[Opening Passage section]

The Q1 operating loss of $17.0M includes the impact of non-cash items including amortisation, depreciation and the impact of share-based compensation expenses, plus acquisition & severance related costs associated with the Aegerion acquisition. Adjusting for these non-cash items, the Company delivered $4.6M of EBITDA2 for the quarter (or $5.5m if also adjusted for acquisition & severance related costs).

Financial Position:

Cash generated from operating activities in Q1 was $6.2M. During the quarter, the Company paid $1.4M in net finance payments and $0.1M in capital expenditure. At March 31, 2020, the Company had unrestricted cash and cash equivalents of $67.0M (unaudited), compared to unrestricted cash and cash equivalents at December 31, 2019 of $65.2M (audited).

[Closing Passage section]

→ **Required work**:
- a) Do these statements agree with the quarterly results excerpt? Answer yes or no for each, quoting the deciding words: (i) Q1 cash generated from operating activities was $6.2M. (ii) Unrestricted cash and cash equivalents were lower at March 31, 2020 than at December 31, 2019. (iii) The Company spent $1.4M on capital expenditure during the quarter.
- b) How might the quarterly results excerpt go on? Take it further from the end of its last sentence.
The rows have nothing to do with the quarterly results excerpt.

[Opening Records section]

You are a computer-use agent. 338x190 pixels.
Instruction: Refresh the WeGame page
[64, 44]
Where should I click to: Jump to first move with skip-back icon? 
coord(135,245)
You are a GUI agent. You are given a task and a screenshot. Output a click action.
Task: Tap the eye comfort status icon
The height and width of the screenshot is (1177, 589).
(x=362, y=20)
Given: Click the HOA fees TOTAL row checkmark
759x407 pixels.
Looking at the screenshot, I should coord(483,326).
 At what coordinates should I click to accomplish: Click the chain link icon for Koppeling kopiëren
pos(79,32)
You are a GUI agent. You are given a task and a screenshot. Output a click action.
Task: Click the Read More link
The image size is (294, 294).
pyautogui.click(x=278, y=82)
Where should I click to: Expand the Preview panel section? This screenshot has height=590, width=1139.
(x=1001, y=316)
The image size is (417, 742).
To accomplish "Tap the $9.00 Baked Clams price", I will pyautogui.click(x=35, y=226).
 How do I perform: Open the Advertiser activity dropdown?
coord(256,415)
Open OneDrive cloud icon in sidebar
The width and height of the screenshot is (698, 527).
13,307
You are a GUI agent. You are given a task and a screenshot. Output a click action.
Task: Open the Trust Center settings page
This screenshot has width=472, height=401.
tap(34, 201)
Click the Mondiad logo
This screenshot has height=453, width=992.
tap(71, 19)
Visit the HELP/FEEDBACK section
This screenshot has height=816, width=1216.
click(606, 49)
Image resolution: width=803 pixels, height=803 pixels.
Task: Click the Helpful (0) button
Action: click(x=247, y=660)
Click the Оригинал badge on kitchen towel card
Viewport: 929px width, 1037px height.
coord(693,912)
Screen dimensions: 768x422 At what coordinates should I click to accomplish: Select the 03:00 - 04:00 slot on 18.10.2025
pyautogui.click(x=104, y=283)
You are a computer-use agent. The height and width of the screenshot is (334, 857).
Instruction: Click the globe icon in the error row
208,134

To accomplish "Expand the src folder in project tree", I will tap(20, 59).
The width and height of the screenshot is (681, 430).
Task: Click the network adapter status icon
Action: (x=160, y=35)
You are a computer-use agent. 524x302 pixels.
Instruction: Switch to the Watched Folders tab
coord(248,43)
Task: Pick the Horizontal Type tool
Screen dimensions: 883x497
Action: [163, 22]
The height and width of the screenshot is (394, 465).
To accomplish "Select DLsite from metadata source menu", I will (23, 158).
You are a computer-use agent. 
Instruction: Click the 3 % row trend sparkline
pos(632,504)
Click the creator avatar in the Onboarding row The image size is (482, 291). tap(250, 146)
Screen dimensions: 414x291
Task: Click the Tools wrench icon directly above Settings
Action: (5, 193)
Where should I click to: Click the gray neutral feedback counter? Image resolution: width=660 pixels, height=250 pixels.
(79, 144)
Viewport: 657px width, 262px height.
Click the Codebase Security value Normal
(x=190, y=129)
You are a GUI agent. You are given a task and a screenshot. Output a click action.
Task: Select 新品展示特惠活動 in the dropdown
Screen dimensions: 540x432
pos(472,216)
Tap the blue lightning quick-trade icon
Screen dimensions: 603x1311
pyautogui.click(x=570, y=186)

[Closing Records section]

→ **Exercise results**:
- a)
(i) Yes: "Cash generated from operating activities in Q1 was $6.2M."
(ii) No: "At March 31, 2020, the Company had unrestricted cash and cash equivalents of $67.0M (unaudited), compared to unrestricted cash and cash equivalents at December 31, 2019 of $65.2M (audited)."
(iii) No: "$0.1M in capital expenditure"

- b)
Business Highlights:

  • Aegerion integration completed successfully and ahead of schedule
  • In February 2020, we announced that we had confidentially submitted a draft registration statement on Form F-1 to the SEC relating to the proposed listing of ADSs representing Amryt ordinary shares on the Nasdaq
  • Enrolment concluded in EASE, a global pivotal Phase 3 trial in patients with dystrophic and junctional EB. Top-line data from this study is expected in late Q3 / early Q4 2020
  • In May 2020, FILSUVEZ® was confirmed as the global brand name for AP101. Establishing the brand name for AP101 is another important step forward in ensuring readiness for the global launch of FILSUVEZ®

COVID-19 Update

The primary concern of all the Amryt team is to ensure the safety of our colleagues, their families and our patients and partners at this time. Global healthcare systems are operating at or close to full capacity and the focus within systems now is to treat those patients in need of acute care. Amryt’s business lends itself to remote working and in recent weeks, we have successfully transitioned appropriate functions to remote platforms exclusively without incident. The impact of COVID-19 to date on Amryt’s business has been minimized and this is a result of deploying contingency plans already in place for a variety of scenarios and challenges which may occur.

Amryt provides therapeutic products to Homozygous Familial Hypercholesterolaemia (“HoFH”) and lipodystrophy patients globally on a recurring basis. Once lomitapide (for the treatment of HoFH) or metreleptin (for the treatment of lipodystrophy) are prescribed by physicians, patients are typically on treatment over a long period of time with repeat prescriptions for each patient. As such, the majority of our revenues are recurring in nature. During the pandemic our sales teams’ deployment in the field is restricted and we continue to evaluate remote and virtual physician access as a means to identify new patients that may be suitable for treatment with our products.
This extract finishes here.